It is always difficult to write about matters relating to same-sex attraction and the Catholic Church. Not because there is any doubt about the moral law or the rectitude of Catholic teaching, but because of two things: 1) the moral depravity of our culture encourages immoral behavior to such an extent that it becomes a mere "lifestyle choice"; and, 2) neither those persons who suffer from such attraction nor most Catholics in general have been formed well enough by the very same Church that should have been more zealous for souls than it has been for the last fifty years. These two factors create a situation where the teaching of the Church-- and the natural law itself-- appears arbitrary and subjects the Church to gleeful attack from her enemies when she does act to uphold the moral law.
Yet, it must be said that the Archdiocese did the right thing in firing the "openly gay" music teacher at St. Ann School in north St. Louis County who publicly announced his fake marriage to another man, whom he describes as his long-term "partner". And expect the Archdiocese to be pilloried in the press. The linked story is from STLToday, and I won't repost it here, but there are a few comments I'd like to add:
1. The teacher is described as "popular". Of course, because we know the Church is "unpopular". The truth is always opposed by the world.
2. The fired teacher wrote his own letter to parents to tell them why he was fired. In this letter, he strongly suggests that this only occurred because someone from the Archdiocese overheard a conversation about the faux wedding, and that the pastor and principal of St. Ann were supportive of the two men:
In his letter to parents, Fischer wrote: "I think the word has been
well spread that this is not the fault of St. Ann School or its
leadership, and I want to emphasize that I get that, too." It added that
the school's principal and the parish priest "are still there for me in
a big way."
The letter encouraged parents to talk to their children.

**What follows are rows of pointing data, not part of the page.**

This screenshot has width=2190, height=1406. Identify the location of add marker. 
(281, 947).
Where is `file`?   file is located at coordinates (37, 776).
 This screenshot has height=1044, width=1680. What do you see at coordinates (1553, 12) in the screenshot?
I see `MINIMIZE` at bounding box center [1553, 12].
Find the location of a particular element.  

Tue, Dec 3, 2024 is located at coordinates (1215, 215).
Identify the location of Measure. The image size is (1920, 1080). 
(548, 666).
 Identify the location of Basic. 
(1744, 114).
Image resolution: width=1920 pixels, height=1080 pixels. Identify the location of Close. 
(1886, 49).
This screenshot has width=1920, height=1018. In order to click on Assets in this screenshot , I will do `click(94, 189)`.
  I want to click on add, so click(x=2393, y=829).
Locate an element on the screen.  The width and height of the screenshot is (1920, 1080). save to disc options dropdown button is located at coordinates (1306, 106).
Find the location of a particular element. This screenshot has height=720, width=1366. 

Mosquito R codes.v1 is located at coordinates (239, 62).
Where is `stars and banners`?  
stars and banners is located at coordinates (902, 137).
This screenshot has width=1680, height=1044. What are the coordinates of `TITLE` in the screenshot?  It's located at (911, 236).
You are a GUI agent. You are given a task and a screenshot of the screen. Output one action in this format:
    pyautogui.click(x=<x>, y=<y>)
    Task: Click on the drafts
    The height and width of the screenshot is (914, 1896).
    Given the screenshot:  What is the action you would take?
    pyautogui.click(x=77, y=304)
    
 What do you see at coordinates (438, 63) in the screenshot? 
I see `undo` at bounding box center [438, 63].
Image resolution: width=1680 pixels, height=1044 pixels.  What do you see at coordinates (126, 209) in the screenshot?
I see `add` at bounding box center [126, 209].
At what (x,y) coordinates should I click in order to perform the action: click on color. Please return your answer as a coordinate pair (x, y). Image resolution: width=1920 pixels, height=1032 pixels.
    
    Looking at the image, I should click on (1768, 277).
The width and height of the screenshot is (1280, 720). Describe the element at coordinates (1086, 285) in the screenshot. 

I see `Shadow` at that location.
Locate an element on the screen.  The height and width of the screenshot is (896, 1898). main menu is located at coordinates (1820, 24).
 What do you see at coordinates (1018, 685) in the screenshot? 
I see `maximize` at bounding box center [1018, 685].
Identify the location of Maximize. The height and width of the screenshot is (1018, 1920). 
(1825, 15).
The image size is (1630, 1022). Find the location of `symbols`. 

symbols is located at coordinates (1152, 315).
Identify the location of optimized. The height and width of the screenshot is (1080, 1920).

"A family conversation about whether or not justice was served here
could be a great thing," it read. "I do not want the lesson from this
for the kids to be, 'Keep your mouth shut, hide who you are or what you
think if it will get you in trouble.'"
Now, support of the school is his allegation, and we cannot assume it is true. If it were true, I wish I could say I was surprised. But far from putting the school in a good light, it is a reminder that the Archdiocese should take a far greater interest in what goes on in their schools. A school pastor or principal should be disciplined if they knowingly employ a person who publicly defies Catholic teaching at a Catholic school. Again, we don't know if they did, but there is very troubling indicia of it, including this gem:
Among his roles as an area musician, he is artistic director of the
Gateway Men's Chorus, which, according to the group's website, "affirms
and promotes gay culture and acceptance through excellence in musical
performance and education." A biography of Fischer on the group's
website includes a reference to his partner of 20 years.
3. It is a mistake to think that the public espousal of sodomy by a music teacher at a Catholic school is irrelevant to his qualifications to teach there. As you can see by his letter, he attempts (and almost certainly has attempted throughout) to persuade Catholic students that their Church is wrong in defending marriage. Does the Archdiocese want to pay someone to do that? This action shows they don't, and they deserve credit.
4. The Church around the world, including in this country, has presided over the general emasculation of the faith-- I mean this in every sense of the term. Our defense of doctrine is anemic; our priests have lost physical and mental vigor; our liturgy is emasculated; heresy is not only not rooted out but is even countenanced. Items like this no longer surprise, and what does surprise is that the only surprise is when the Church takes a stand at last-- like on the contraception mandate. We continue to reap the whirlwind.
5. The persecution is upon us. The time has come to defend the faith without regard to the cost. The Archbishop and those at the Archdiocese deserve credit for this decision, but they should also use the occasion to conduct a systematic and immediate review of the staff of every school.